▶ _Task item_: In the listing that follows, how many lines contain the string "computer"? Provide only the number.

▶ _Raw data_:
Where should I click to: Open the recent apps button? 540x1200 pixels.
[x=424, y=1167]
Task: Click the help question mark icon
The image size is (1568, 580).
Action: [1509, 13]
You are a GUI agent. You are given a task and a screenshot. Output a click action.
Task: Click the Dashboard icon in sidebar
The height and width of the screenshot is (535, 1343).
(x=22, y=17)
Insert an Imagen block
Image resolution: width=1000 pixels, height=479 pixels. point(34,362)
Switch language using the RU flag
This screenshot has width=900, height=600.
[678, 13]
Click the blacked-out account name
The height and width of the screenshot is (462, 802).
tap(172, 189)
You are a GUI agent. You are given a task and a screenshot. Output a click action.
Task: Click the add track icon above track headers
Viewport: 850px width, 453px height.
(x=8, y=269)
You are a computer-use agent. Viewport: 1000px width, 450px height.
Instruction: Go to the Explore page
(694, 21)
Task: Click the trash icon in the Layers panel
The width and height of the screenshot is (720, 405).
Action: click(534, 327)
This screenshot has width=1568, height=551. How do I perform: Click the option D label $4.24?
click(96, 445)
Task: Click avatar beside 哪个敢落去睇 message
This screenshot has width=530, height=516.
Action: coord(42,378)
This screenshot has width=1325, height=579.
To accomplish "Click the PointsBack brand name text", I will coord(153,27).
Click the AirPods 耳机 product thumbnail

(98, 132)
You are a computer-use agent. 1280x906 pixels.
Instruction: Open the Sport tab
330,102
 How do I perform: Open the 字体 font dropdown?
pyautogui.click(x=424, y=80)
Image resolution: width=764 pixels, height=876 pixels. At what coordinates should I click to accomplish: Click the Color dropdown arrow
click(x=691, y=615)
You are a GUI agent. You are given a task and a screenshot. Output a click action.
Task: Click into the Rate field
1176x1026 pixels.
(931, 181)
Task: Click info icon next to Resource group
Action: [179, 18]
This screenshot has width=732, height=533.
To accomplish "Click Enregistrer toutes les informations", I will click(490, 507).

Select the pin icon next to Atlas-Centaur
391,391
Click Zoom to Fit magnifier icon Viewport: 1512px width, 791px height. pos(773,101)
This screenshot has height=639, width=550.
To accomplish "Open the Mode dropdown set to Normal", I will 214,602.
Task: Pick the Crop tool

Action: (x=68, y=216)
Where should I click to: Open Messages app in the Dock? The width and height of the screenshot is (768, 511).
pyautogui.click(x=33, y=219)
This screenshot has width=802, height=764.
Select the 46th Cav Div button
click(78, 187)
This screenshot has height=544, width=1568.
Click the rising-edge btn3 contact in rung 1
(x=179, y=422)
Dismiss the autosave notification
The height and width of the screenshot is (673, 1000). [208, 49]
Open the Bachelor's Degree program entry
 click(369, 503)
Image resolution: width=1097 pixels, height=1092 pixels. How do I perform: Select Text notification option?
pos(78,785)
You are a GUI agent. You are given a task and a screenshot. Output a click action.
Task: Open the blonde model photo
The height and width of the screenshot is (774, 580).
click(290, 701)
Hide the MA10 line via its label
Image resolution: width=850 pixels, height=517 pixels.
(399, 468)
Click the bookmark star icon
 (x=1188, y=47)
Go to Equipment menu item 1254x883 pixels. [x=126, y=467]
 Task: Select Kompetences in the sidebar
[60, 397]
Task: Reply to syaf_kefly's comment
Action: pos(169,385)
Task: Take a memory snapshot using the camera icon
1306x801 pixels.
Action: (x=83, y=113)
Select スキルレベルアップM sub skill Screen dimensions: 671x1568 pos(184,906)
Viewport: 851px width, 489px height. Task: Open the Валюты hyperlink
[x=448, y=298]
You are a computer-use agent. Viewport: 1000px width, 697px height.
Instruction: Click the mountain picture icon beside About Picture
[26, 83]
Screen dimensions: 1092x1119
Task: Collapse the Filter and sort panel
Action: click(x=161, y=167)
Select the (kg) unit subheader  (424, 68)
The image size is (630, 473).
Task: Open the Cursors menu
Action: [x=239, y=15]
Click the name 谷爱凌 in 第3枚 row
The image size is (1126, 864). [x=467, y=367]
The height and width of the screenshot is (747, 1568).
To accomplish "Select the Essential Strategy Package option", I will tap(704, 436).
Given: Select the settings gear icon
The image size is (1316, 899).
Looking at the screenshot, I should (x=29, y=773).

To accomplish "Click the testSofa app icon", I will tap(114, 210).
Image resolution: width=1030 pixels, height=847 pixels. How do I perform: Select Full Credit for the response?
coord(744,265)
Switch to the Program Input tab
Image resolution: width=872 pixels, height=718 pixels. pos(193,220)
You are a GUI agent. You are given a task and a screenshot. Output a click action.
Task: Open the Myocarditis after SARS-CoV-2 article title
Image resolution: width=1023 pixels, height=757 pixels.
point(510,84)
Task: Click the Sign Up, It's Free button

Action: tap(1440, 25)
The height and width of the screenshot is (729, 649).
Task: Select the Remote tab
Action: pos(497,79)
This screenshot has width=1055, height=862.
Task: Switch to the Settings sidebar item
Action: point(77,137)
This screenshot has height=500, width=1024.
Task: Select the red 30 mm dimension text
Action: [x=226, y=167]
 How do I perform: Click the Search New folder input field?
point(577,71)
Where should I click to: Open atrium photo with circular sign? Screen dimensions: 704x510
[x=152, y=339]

▶ _The answer_: 3